Exercice bref A.
Recopiez fidèlement le passage du texte sur la loi allemande relative aux télécommunications, à partir des mots « La Cour examine » et jusqu'aux mots « et sa proportionnalité. » inclus.

Texte.
3. Le Telekommunikationsgesetz allemand

10

La Cour examine ensuite la loi allemande, tant sous l’angle du type de données conservées, des personnes visées et la durée de conservation que sous l’angle de l’objectif d’intérêt général poursuivi et sa proportionnalité.

11

Dans un premier point, elle examine la conservation généralisée et indifférenciée d’une majeure partie des données relatives au trafic et des données de localisation. En effet, la loi allemande astreint les fournisseurs de services téléphoniques à conserver les données nécessaires pour identifier la source d’une communication ainsi que la destination, la date et l’heure du début et de la fin de la communication. Pour les fournisseurs d’accès Internet, l’obligation de conservation porte sur l’adresse IP attribuée à l’abonnée, la date et l’heure du début et de la fin de l’utilisation d’Internet à partir de l’adresse IP. Ces données permettent en outre de connaître la position géographique de l’utilisateur.

12

La Cour relève que la conservation des adresses IP permet d’effectuer le traçage exhaustif du parcours de navigation d’un internaute et ainsi de suivre son activité en ligne. Il est de ce fait possible d’établir le profil détaillé de l’utilisateur. La Cour juge dès lors qu’il s’agit d’ingérences graves dans les droits fondamentaux de l’internaute consacrés aux articles 7 et 8 de la Charte.

13

Pour ce qui est des personnes visées par la législation allemande, l’obligation de conservation prévue par la TKG s’étend même aux données d’utilisateurs soumis au secret professionnel tels que les avocats, les médecins et les journalistes. Sauf rares exceptions comme pour les associations religieuses, la réglementation concerne la quasi-totalité des personnes composant la population sans que celles-ci se trouvent même indirectement dans une situation susceptible de donner lieu à des poursuites pénales. Il ne s’agit donc manifestement pas d’une conservation ciblée des données.

14

En ce qui concerne de la durée de conservation, l’art. 113b TKG prévoit une durée de quatre semaines pour les données relatives au trafic et une durée de dix semaines pour les données de localisation. Ces périodes sont sensiblement plus courtes que celles qui furent analysées par le passé par la Cour[13]. Cependant, indépendamment de la durée de conservation, les données en question sont susceptibles de fournir des conclusions très précises sur la vie privée des utilisateurs. Dès lors, il s’agit d’informations autant sensibles que le contenu même des communications. Ainsi, le simple fait de conserver ces données est déjà une ingérence grave.

Support de travail.
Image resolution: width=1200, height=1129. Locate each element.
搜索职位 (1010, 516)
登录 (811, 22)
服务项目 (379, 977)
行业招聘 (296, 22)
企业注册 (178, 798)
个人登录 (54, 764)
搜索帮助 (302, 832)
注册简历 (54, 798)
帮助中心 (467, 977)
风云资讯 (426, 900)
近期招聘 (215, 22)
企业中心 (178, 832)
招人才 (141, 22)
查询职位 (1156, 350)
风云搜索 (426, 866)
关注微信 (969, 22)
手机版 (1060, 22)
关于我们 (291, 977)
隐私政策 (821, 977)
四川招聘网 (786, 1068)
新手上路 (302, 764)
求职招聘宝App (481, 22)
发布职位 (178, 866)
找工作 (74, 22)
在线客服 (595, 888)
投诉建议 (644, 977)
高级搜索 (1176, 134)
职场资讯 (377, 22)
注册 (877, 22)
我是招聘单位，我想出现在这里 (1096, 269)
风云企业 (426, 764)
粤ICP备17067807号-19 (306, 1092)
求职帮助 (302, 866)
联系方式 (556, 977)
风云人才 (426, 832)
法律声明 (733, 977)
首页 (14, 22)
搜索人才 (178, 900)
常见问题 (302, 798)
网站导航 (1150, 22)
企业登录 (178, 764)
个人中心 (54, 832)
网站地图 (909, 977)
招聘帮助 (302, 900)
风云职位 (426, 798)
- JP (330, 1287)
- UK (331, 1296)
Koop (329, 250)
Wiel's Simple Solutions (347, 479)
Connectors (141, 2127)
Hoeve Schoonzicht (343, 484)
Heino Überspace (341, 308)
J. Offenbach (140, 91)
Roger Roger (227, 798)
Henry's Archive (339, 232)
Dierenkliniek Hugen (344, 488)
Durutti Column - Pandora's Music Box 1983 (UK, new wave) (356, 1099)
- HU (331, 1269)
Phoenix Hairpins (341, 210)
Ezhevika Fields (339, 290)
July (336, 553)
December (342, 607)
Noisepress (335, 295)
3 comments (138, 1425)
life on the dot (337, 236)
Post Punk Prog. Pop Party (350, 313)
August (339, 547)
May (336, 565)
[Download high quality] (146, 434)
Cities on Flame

Exercice bref B.
Transformez en tableau Markdown les lignes des enregistrements, du début jusqu'à la ligne contenant « 查询职位 (1156, 350) » incluse, sans les lignes vides. Le tableau comporte deux colonnes : « Numéro » pour le rang de chaque ligne et « Ligne » pour la ligne elle-même.

Résultat obtenu A.
La Cour examine ensuite la loi allemande, tant sous l’angle du type de données conservées, des personnes visées et la durée de conservation que sous l’angle de l’objectif d’intérêt général poursuivi et sa proportionnalité.

Résultat obtenu B.
| Numéro | Ligne |
|---|---|
| 1 | Image resolution: width=1200, height=1129. Locate each element. |
| 2 | 搜索职位 (1010, 516) |
| 3 | 登录 (811, 22) |
| 4 | 服务项目 (379, 977) |
| 5 | 行业招聘 (296, 22) |
| 6 | 企业注册 (178, 798) |
| 7 | 个人登录 (54, 764) |
| 8 | 搜索帮助 (302, 832) |
| 9 | 注册简历 (54, 798) |
| 10 | 帮助中心 (467, 977) |
| 11 | 风云资讯 (426, 900) |
| 12 | 近期招聘 (215, 22) |
| 13 | 企业中心 (178, 832) |
| 14 | 招人才 (141, 22) |
| 15 | 查询职位 (1156, 350) |